Three types of graphical display are possible each available as a Method of the Freebody application.
• Freebody Loads - This type will allow for graphical vector display of freebody loads at all external (exposed) nodes of the target entities (elements) selected - that is, a freebody diagram. In order for this type to be graphically displayed, a freebody should be defined as a group of elements called the target entities. If no target entities are specified, the target entities will default to all displayed elements in the current viewport. In addition, each individual nodal equivalenced load type (applied, reaction, internal, external, other) that make up a freebody diagram can also be plotted in vector form on the exposed nodes of the displayed freebody. The model can be cut up and different target elements may be selected to view these anywhere in the model. Moments and Forces will be summed about the specified Summation Point and will be transformed to another coordinate system if requested. By default all graphical displays are presented in the Global coordinate system unless a transformation is requested, even if the results are stored in the database in their analysis coordinate systems.
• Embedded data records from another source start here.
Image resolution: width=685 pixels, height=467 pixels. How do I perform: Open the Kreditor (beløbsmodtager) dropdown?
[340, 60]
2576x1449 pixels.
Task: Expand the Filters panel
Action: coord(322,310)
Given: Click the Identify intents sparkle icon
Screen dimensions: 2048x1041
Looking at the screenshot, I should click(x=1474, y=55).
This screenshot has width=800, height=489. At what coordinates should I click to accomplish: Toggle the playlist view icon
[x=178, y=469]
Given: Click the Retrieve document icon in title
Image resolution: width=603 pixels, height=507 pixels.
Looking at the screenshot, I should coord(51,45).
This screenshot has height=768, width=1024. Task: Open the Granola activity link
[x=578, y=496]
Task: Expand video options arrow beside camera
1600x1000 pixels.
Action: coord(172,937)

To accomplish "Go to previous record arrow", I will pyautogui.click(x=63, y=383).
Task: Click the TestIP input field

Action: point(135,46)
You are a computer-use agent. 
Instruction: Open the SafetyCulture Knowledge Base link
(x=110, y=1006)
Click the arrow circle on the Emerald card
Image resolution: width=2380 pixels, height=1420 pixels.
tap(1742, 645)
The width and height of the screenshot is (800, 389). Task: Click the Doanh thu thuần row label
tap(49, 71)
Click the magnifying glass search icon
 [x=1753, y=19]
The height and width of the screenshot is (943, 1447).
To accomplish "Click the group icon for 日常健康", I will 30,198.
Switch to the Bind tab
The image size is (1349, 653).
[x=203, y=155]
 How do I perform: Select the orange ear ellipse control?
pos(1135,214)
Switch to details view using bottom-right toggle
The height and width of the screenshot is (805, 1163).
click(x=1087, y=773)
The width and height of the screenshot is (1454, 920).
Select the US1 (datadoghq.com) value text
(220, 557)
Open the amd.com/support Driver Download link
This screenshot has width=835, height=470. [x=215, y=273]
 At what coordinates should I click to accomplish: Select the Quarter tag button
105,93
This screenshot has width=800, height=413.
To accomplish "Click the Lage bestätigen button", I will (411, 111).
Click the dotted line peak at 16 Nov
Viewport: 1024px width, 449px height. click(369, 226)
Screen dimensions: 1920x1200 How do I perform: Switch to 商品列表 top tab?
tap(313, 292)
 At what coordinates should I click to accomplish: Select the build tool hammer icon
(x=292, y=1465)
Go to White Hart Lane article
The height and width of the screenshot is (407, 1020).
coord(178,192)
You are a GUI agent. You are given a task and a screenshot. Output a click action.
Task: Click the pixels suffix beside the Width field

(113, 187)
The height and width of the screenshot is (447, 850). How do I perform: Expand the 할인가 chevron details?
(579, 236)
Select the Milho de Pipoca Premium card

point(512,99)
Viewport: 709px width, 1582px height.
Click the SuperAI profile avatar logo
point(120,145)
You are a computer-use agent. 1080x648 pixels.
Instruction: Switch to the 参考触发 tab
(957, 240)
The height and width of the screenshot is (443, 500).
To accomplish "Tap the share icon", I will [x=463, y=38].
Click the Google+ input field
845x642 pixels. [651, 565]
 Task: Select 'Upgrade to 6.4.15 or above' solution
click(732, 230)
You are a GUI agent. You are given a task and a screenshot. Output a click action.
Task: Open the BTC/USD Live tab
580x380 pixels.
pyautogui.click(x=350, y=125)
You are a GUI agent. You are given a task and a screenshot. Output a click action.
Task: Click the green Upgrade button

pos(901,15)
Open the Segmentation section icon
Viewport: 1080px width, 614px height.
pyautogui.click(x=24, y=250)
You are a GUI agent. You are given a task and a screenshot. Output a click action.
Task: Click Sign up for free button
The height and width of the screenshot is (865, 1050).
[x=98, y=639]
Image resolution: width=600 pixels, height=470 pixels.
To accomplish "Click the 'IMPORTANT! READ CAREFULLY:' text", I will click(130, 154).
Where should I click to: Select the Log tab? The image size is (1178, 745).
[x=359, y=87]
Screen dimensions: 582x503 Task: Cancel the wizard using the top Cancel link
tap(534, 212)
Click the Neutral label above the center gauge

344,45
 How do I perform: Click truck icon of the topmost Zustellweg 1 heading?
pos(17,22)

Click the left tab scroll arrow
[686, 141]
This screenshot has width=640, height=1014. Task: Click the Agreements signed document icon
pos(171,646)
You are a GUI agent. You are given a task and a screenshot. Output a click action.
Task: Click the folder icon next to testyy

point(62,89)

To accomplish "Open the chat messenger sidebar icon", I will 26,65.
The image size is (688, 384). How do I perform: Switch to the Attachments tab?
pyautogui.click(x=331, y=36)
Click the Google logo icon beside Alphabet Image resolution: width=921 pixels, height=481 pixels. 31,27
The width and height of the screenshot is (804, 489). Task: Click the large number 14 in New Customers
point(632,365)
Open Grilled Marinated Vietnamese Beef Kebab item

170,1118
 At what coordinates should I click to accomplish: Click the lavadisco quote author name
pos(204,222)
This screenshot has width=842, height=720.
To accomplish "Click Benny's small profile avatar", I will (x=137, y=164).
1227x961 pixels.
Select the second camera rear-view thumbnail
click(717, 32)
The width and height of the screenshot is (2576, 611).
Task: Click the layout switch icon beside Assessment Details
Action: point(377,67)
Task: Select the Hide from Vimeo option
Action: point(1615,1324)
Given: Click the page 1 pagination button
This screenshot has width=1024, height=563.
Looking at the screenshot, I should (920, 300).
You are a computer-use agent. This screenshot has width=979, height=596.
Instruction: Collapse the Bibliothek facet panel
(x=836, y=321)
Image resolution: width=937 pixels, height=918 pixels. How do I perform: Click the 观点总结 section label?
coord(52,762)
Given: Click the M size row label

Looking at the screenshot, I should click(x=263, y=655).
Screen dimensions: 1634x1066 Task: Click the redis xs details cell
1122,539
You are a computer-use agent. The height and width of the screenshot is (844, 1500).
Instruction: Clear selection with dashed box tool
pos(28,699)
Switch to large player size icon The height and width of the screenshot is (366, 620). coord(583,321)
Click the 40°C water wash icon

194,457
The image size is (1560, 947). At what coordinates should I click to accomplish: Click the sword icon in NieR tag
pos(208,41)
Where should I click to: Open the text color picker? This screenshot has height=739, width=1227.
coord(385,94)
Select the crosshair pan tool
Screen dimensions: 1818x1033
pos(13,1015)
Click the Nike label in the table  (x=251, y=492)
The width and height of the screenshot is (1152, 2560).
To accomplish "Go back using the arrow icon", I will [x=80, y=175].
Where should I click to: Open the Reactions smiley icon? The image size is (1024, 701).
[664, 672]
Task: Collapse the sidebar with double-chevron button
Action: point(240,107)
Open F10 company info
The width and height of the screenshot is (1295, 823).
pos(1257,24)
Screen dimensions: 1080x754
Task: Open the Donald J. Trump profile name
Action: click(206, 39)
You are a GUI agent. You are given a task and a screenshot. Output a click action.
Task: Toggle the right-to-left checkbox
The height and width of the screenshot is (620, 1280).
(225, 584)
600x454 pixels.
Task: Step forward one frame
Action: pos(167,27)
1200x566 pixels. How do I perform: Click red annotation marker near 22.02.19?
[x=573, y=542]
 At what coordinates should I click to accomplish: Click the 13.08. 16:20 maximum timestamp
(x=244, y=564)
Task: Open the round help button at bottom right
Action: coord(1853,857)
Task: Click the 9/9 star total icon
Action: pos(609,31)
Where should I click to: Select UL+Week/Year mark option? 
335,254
If a new load condition is created from this, it will consist of a new force and/or moment field which will be referenced by the force and/or moment load.
• Interface Loads - This type allows for the calculation of the total forces and moments acting across a boundary. Graphically this displays a single vector quantity at the summation point due to the loads from selected nodes in the freebody. Target entities in this case are the elements making up the freebody and the nodes in the freebody that are to be used in calculating the interface load. Both must be selected. There is no default and an error will be issued if no target entities are selected. For example, you may wish to know the total equivalent force and moment at a location across a boundary interface (such as where a wing intersects a fuselage). Therefore you would select the node or location at which to sum the forces and moments (the Summation Point) and then select the nodes along the interface and the elements to which those nodes belong as the target entities. Generally the summation point will also belong to the target entities but this is not a requirement. Results belonging to nodes not associated to the target elements will be ignored in the calculations. The reason for selecting nodes and elements is that the nodal forces and moments are used at the selected nodes and the internal elemental forces and moments from the selected elements. If a new load condition is created from this, it will consist of a new force and/or moment load at the node (summation point). If the location is something other than a node, you will be prompted if you would like to create a node at that location.
• Forced Displacements - This type of freebody plot simply displays displacement results at the external edges of the freebody in the form of vector quantities. The vectors are shown along the edges of the selected elements when the display attribute for displaying on free edges only is turned ON. The displacements can be saved as an enforced displacement boundary condition and then subsequently used in a local analysis of the freebody which will reproduce the exact displacement conditions.